Después de una jornada larga de trabajo toca sumergirse en el río. Llevamos dos días aquí y ya me siento parte de la comunidad, del río. Un muchacho me guía por corrientes, meandros y guijarros. Tiene un cuerpo áureo, griego, proporcionado, escultural (la envidia de cualquier gimnasio en la ciudad): ¿qué deporte haces para estar tan fuerte?, le pregunto: “cargar saco”, contesta alzando los hombros.
Llega la noche, nuestra última noche aquí, y el río parece otro; baja bravo, cargado, oscuro; el río es otro, diría, sin dudar, Heráclito.
Empieza a clarear la selva, amanece, el sol desbroza la oscuridad. La lancha sale tarde, a su hora. Muchas manos nos despiden desde la orilla. Bajamos el río Yurumanguí, hacia el pacífico, con la alegre nostalgia del que siempre se va. Bajamos el río cantando: “yo quiero mi viche”, pausa, “mi viche”, pausa, “mi viche”, pausa, “de Yurumanguí”.

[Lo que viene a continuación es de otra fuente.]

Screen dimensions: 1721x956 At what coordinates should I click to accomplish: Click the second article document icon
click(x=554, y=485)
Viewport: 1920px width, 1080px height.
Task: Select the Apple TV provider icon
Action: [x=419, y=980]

Wow Juanjo qué hermoso reportaje!
Admirable tu sensibilidad al captar con tanta presteza la esencia más profunda de nuestra gente!
Sabes que eres uno más de los nuestros!
Saludos desde Yurumanguí!
Estupendo reportaje, Juanjo. Me gusta mucho el equilibrio que consigues entre lo puramente informativo y la visión personal.